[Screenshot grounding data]

*-*-*

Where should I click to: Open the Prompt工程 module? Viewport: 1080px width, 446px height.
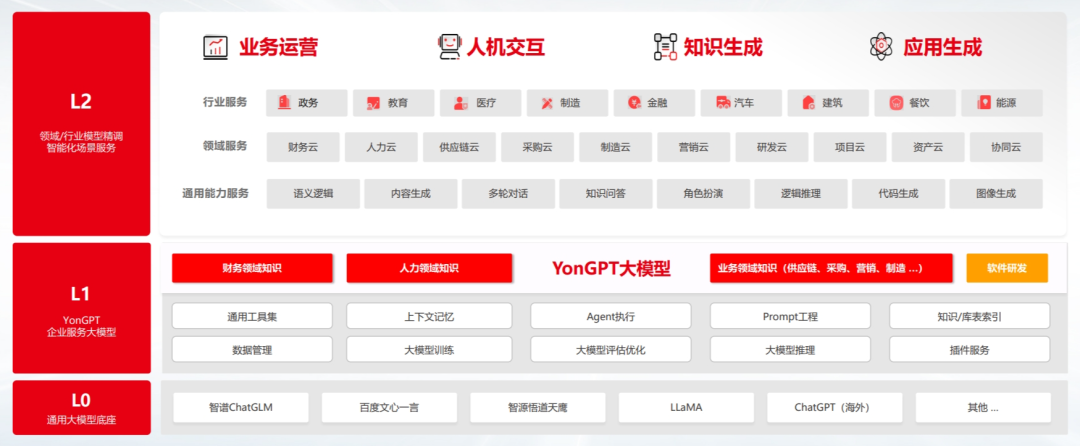(790, 316)
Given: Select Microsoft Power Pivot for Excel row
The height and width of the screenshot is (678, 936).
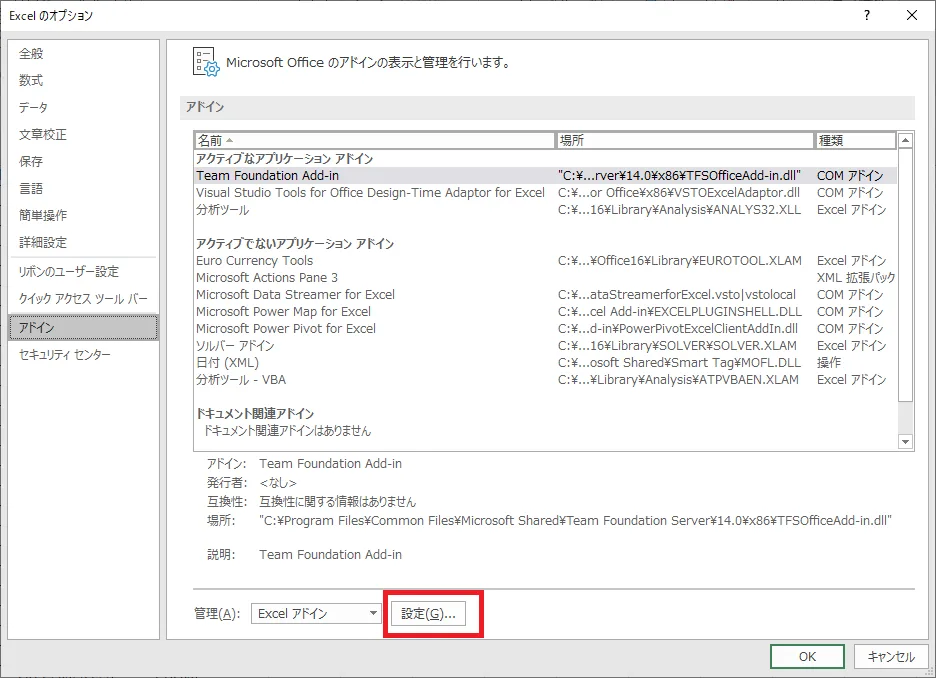Looking at the screenshot, I should click(286, 328).
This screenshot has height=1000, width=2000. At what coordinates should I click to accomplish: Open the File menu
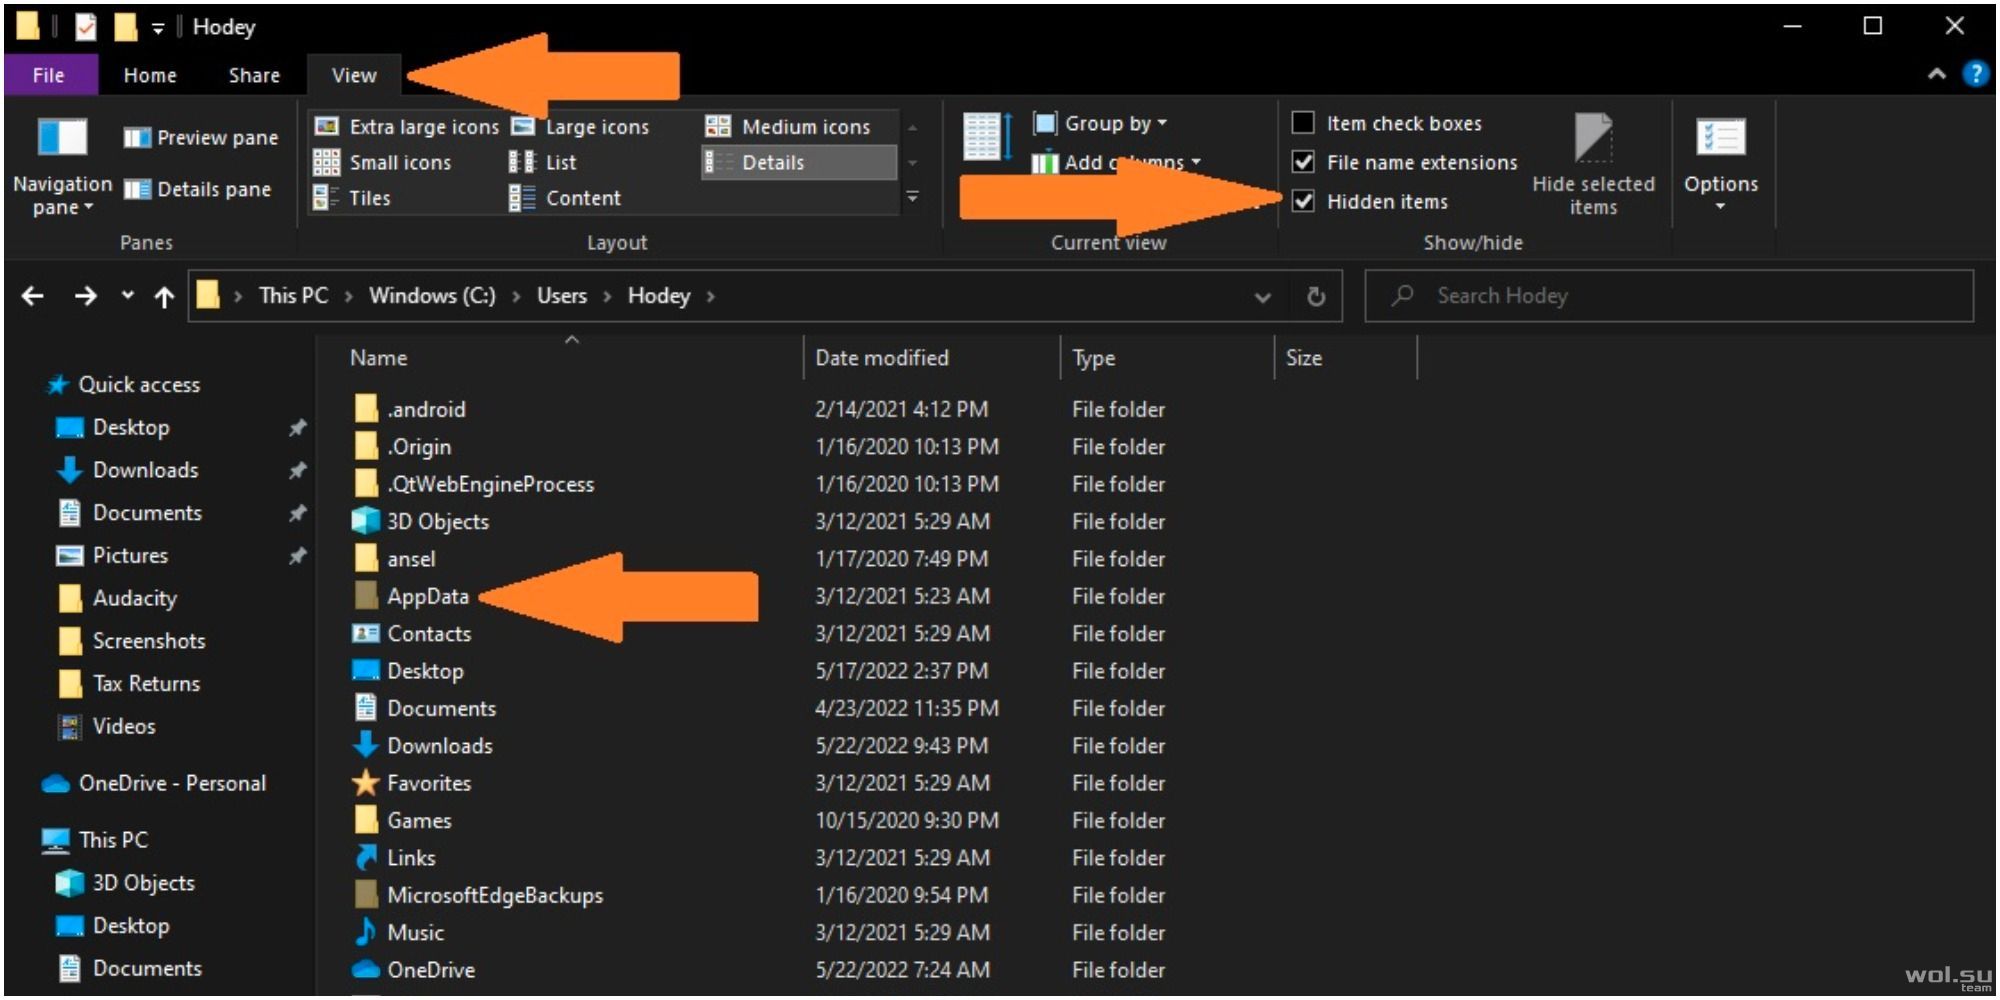[49, 75]
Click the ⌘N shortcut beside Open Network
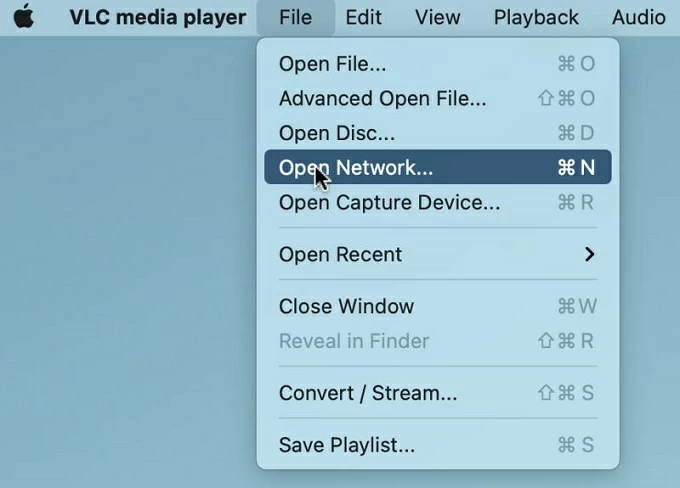The height and width of the screenshot is (488, 680). [x=575, y=167]

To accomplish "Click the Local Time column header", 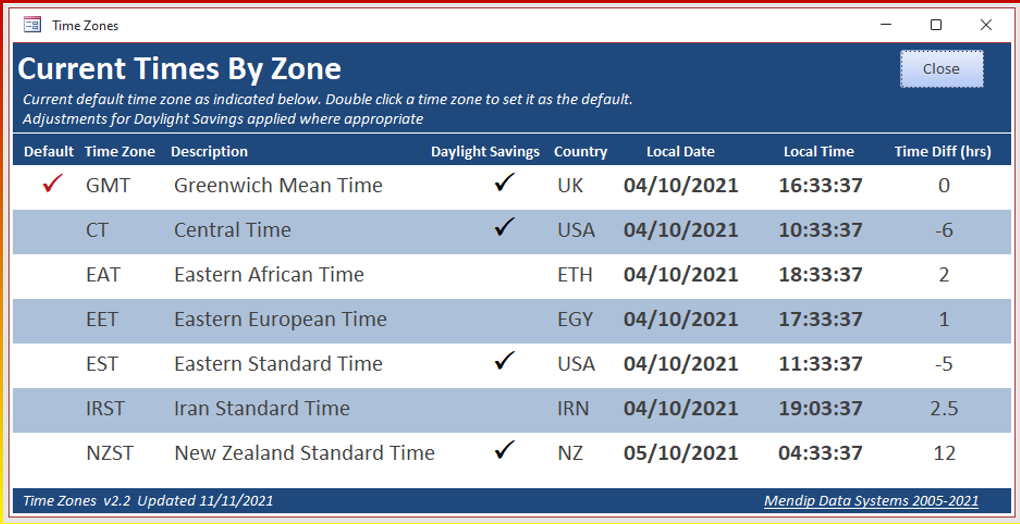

*-*-*

**What is needed:**
Lines from the one containing "This screenshot has" through the final line of the entries above are to be retyped exactly, with every picture left out.

**Response to the task:**
This screenshot has height=1000, width=2000. At what coordinates should I click to accomplish: Open the File menu
[49, 75]
Click the ⌘N shortcut beside Open Network
The height and width of the screenshot is (488, 680). [x=575, y=167]

To accomplish "Click the Local Time column header", 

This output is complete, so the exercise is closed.